*Problem to work on*. Return each entry below word for word, leaving out any image.

[Dataset records]

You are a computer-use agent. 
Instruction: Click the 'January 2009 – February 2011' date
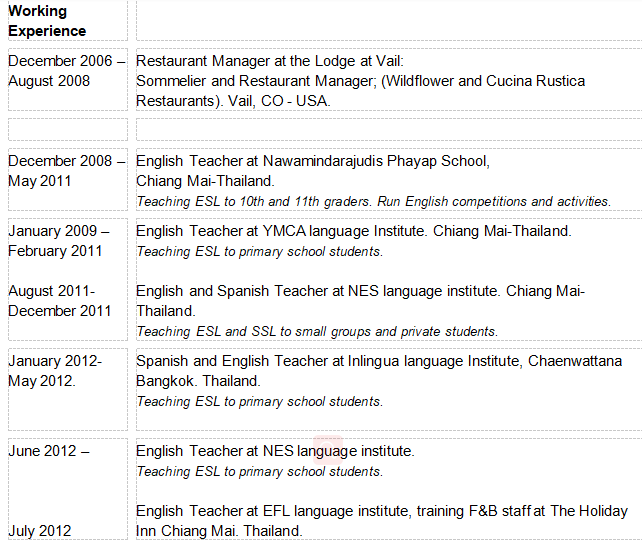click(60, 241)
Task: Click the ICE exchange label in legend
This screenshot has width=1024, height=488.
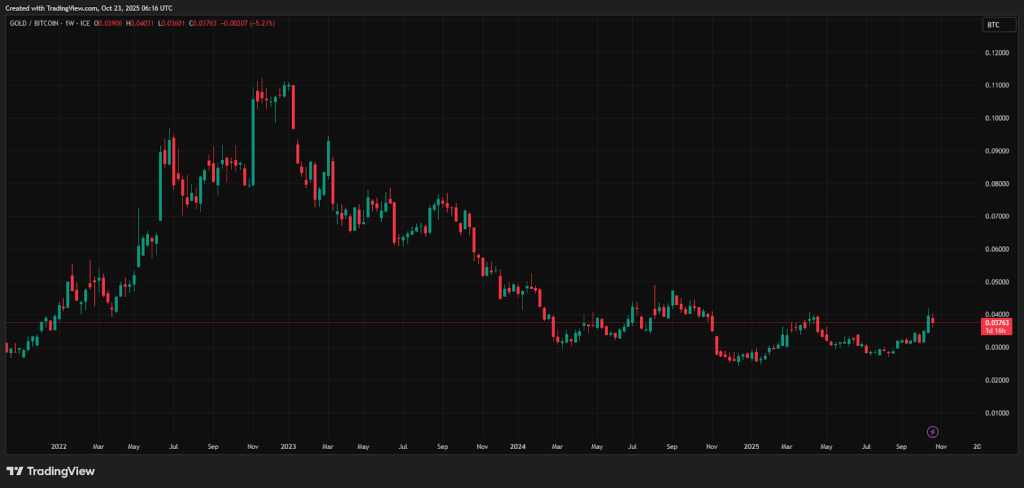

*Reply to the task*.
You are a computer-use agent. 
Instruction: Click the 'January 2009 – February 2011' date
click(60, 241)
Task: Click the ICE exchange label in legend
This screenshot has width=1024, height=488.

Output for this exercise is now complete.